AS TAIPAS DE APIAÍ


  As nossas origens, a contar de “Santo Antonio das Minas de Apiahy”, estão vinculadas aos princípios do século XVII, com os aglomerados esparsos de garimpeiros que se assentaram nesta região, no curso da centúria que teve início em 1.600. Como os primeiros que aqui chegaram não tinham o ânimo de fixaremse, pois estavam à cata de riqueza aurífera de aluvião que poderia exaurir-se a qualquer momento, edificavam eles suas toscas moradas com varas, usando como cobertura a guaricanga ou sapé, a mais econômica das construções.

Mas os vieiros não se esgotaram num curto prazo, e na medida em que progredia a mineração, acorria para estas bandas um número maior e mais homogêneo de aventureiros, já com outro ânimo, trazendo consigo muitos escravos, suas famílias, animais de costeio, ferramentas e equipamentos para uma exploração mais racional e intensiva daquele cobiçado mineral.

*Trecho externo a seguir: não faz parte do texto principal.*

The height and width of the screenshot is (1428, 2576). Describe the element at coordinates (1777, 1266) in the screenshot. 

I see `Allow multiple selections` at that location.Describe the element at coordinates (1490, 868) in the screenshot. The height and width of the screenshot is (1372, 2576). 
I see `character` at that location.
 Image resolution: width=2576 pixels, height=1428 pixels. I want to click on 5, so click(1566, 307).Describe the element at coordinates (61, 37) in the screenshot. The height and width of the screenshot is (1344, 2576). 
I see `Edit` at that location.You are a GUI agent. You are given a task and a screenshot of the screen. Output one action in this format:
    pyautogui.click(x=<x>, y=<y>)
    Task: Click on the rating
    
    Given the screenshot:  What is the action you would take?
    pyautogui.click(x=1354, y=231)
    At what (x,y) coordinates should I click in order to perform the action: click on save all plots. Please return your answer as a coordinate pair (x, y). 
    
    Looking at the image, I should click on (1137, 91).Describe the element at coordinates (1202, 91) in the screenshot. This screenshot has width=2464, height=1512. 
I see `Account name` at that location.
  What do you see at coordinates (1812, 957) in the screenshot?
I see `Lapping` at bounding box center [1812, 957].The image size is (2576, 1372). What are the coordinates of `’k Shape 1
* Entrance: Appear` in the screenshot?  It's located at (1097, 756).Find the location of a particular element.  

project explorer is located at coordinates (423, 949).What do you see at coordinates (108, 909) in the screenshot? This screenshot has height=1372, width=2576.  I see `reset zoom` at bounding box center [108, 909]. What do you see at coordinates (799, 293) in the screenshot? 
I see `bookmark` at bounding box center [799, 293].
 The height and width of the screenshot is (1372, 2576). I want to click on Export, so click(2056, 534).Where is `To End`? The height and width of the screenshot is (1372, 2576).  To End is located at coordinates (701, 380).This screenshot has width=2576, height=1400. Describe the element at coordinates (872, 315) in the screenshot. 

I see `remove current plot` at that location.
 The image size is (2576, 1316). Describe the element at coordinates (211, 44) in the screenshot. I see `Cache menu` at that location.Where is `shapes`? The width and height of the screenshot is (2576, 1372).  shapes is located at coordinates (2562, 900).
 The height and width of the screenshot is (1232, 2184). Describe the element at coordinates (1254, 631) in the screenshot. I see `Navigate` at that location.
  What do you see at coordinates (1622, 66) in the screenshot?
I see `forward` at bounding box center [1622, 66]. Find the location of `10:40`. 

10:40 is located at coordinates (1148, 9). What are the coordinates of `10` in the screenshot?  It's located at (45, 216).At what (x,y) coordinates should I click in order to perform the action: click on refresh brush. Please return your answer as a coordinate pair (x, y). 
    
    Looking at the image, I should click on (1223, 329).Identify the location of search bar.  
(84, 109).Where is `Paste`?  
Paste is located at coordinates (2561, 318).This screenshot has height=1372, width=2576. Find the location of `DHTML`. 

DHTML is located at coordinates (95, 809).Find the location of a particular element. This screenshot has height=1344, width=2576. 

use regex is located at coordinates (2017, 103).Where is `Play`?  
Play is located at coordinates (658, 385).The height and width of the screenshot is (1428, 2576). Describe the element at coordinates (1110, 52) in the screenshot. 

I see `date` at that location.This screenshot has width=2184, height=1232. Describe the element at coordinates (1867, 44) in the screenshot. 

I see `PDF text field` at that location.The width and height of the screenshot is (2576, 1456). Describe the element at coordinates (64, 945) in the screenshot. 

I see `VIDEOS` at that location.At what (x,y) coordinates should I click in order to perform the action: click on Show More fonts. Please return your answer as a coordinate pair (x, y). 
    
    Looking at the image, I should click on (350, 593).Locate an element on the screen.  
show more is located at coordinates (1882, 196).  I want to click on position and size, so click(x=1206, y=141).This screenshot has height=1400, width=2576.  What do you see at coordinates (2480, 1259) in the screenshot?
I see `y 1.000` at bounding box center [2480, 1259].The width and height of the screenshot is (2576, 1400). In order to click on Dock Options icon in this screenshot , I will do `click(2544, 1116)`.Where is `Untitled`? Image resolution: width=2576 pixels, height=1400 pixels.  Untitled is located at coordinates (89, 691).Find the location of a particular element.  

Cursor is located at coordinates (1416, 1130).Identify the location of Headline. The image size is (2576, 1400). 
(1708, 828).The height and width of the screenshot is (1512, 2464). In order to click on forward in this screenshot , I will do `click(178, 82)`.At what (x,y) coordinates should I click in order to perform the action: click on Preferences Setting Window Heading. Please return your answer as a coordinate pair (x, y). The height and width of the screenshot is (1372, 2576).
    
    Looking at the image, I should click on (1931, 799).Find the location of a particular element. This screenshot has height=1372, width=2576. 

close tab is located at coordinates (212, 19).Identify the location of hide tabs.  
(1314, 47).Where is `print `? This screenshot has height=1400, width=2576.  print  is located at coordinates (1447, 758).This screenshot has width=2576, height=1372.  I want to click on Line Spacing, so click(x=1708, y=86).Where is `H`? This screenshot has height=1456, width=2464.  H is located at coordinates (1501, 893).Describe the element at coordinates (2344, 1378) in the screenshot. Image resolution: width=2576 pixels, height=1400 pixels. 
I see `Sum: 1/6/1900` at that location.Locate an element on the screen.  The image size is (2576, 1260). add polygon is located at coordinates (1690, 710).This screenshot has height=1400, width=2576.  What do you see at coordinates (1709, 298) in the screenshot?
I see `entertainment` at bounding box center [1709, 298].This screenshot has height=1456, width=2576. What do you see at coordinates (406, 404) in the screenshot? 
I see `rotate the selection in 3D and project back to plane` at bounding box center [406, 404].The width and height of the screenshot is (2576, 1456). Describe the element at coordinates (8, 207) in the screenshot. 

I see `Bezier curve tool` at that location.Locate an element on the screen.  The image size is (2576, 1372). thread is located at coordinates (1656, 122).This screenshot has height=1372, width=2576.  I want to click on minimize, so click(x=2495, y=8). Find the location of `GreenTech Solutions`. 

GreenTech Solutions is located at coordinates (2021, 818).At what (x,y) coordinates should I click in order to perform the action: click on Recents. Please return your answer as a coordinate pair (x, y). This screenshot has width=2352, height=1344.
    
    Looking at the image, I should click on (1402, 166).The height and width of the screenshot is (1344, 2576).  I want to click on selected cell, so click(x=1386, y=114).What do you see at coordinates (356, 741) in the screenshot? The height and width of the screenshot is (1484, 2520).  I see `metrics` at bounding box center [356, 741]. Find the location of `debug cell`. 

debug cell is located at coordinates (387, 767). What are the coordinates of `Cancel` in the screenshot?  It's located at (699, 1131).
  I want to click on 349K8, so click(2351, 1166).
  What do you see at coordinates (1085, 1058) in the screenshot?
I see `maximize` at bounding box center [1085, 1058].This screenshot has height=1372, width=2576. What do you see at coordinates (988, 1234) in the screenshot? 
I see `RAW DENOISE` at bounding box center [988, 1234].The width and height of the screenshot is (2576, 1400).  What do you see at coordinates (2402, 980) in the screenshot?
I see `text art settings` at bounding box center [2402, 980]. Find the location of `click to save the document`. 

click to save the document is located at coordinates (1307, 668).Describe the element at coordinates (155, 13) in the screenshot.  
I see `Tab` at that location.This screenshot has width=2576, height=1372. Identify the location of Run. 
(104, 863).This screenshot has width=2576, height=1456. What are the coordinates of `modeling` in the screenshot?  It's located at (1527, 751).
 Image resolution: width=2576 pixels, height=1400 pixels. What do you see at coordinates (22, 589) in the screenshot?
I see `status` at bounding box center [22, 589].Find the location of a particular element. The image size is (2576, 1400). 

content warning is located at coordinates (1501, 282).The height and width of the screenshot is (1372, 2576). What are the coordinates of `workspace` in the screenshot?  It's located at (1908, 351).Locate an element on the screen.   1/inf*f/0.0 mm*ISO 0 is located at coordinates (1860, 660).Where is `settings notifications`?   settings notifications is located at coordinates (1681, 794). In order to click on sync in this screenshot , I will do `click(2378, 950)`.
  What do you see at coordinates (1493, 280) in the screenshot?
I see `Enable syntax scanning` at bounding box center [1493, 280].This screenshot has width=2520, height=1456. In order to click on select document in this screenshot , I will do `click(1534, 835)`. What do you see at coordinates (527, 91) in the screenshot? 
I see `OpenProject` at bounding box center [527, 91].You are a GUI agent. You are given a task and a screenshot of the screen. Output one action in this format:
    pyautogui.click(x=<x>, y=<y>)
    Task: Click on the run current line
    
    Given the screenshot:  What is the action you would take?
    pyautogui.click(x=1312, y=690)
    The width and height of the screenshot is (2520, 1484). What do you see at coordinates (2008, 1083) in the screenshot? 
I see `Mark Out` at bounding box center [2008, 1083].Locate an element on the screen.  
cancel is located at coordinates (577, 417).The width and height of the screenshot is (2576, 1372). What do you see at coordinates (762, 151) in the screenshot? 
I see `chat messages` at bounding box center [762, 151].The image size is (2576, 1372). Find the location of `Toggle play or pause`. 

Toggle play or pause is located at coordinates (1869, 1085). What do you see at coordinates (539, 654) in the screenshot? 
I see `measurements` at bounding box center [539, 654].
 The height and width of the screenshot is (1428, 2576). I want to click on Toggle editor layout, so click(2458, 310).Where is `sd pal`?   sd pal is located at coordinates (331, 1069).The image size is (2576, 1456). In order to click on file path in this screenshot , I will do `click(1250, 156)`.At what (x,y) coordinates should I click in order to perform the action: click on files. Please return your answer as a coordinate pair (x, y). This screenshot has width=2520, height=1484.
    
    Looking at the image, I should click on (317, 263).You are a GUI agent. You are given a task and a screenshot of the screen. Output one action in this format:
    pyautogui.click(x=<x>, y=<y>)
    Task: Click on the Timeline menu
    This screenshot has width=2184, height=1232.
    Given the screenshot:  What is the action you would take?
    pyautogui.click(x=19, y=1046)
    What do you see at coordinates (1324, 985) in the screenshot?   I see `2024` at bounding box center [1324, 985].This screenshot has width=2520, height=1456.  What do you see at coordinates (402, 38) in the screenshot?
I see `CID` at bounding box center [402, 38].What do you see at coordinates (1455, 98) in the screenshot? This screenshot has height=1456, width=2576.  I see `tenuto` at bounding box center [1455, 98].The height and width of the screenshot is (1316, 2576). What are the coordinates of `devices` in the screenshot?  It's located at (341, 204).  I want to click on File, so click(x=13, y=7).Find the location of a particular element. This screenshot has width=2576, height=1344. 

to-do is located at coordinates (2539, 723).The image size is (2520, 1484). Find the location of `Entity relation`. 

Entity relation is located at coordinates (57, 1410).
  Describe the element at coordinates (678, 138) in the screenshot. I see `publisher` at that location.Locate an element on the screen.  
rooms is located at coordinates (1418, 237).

Esse fato aconteceu com proeminência no decorrer da primeira metade do século XVIII. 

Foto: "Sinhoca" José de Aguiar, Livro Santo Antonio das Minas de Apiahy

  Foi justamente nessa “corrida” que aqui despontou Francisco Xavier da Rocha com seus escravos, conforme nos conta a tradição oral. Concomitantemente melhorou a qualidade das construções, e sua quantidade também aumentou, caracterizando os povoados, sendo primitivo e principal o do “Pião” onde se desenvolveu na sua primeira fase, “Santo Antonio das Minas de Apiahy”. Esse lugar é hoje chamado de “Vila Velha do Pião”. O povoado do “Pião” tinha como núcleos satélites o “Taquarussú”, “Palmital”, “Pinheiros”, “Capoeiras”, “Água Limpa”, “Rocinha” e o “Paiolinho”, sendo que este, mais tarde viria superar a todos os demais, tornando-se a vila de “Santo Antonio das Minas de Apiahy”, atualmente a cidade de Apiaí.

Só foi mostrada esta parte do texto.